BEGIN Dataset content

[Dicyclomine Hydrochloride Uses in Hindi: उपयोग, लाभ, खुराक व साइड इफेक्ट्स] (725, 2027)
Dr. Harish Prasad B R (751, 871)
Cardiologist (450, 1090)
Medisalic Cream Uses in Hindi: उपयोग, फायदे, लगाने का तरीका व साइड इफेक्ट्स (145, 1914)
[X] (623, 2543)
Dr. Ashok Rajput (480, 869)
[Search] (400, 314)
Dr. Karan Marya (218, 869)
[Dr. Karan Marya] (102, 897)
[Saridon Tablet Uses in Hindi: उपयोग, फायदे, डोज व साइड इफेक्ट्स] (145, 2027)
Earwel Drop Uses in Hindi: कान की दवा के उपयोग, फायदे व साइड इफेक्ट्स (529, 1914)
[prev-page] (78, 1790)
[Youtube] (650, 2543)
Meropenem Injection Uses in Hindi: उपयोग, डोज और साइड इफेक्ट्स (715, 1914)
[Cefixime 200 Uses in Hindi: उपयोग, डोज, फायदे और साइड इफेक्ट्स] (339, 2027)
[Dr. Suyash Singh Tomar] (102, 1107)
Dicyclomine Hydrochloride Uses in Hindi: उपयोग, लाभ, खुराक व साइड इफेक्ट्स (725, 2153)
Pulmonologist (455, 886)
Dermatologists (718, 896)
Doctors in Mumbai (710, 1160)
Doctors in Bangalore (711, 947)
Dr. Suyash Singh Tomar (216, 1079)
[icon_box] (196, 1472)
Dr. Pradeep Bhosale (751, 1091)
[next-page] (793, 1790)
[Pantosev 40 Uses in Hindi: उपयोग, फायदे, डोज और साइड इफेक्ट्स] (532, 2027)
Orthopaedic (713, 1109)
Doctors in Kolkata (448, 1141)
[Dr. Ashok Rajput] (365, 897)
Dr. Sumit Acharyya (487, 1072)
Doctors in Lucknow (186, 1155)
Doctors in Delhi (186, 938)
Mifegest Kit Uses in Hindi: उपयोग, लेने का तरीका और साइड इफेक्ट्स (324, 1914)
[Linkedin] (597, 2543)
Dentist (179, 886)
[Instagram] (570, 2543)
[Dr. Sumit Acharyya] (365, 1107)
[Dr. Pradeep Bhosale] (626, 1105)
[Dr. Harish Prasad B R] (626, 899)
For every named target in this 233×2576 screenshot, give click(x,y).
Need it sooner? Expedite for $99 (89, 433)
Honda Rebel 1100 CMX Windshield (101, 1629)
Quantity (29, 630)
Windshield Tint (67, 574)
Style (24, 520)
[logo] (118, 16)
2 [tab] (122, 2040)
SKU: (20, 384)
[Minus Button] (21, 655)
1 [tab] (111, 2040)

END Dataset content

* _Work to be completed_: Could you copy each line above word for word?

* _Solution to this exercise_:
[Dicyclomine Hydrochloride Uses in Hindi: उपयोग, लाभ, खुराक व साइड इफेक्ट्स] (725, 2027)
Dr. Harish Prasad B R (751, 871)
Cardiologist (450, 1090)
Medisalic Cream Uses in Hindi: उपयोग, फायदे, लगाने का तरीका व साइड इफेक्ट्स (145, 1914)
[X] (623, 2543)
Dr. Ashok Rajput (480, 869)
[Search] (400, 314)
Dr. Karan Marya (218, 869)
[Dr. Karan Marya] (102, 897)
[Saridon Tablet Uses in Hindi: उपयोग, फायदे, डोज व साइड इफेक्ट्स] (145, 2027)
Earwel Drop Uses in Hindi: कान की दवा के उपयोग, फायदे व साइड इफेक्ट्स (529, 1914)
[prev-page] (78, 1790)
[Youtube] (650, 2543)
Meropenem Injection Uses in Hindi: उपयोग, डोज और साइड इफेक्ट्स (715, 1914)
[Cefixime 200 Uses in Hindi: उपयोग, डोज, फायदे और साइड इफेक्ट्स] (339, 2027)
[Dr. Suyash Singh Tomar] (102, 1107)
Dicyclomine Hydrochloride Uses in Hindi: उपयोग, लाभ, खुराक व साइड इफेक्ट्स (725, 2153)
Pulmonologist (455, 886)
Dermatologists (718, 896)
Doctors in Mumbai (710, 1160)
Doctors in Bangalore (711, 947)
Dr. Suyash Singh Tomar (216, 1079)
[icon_box] (196, 1472)
Dr. Pradeep Bhosale (751, 1091)
[next-page] (793, 1790)
[Pantosev 40 Uses in Hindi: उपयोग, फायदे, डोज और साइड इफेक्ट्स] (532, 2027)
Orthopaedic (713, 1109)
Doctors in Kolkata (448, 1141)
[Dr. Ashok Rajput] (365, 897)
Dr. Sumit Acharyya (487, 1072)
Doctors in Lucknow (186, 1155)
Doctors in Delhi (186, 938)
Mifegest Kit Uses in Hindi: उपयोग, लेने का तरीका और साइड इफेक्ट्स (324, 1914)
[Linkedin] (597, 2543)
Dentist (179, 886)
[Instagram] (570, 2543)
[Dr. Sumit Acharyya] (365, 1107)
[Dr. Pradeep Bhosale] (626, 1105)
[Dr. Harish Prasad B R] (626, 899)
For every named target in this 233×2576 screenshot, give click(x,y).
Need it sooner? Expedite for $99 (89, 433)
Honda Rebel 1100 CMX Windshield (101, 1629)
Quantity (29, 630)
Windshield Tint (67, 574)
Style (24, 520)
[logo] (118, 16)
2 [tab] (122, 2040)
SKU: (20, 384)
[Minus Button] (21, 655)
1 [tab] (111, 2040)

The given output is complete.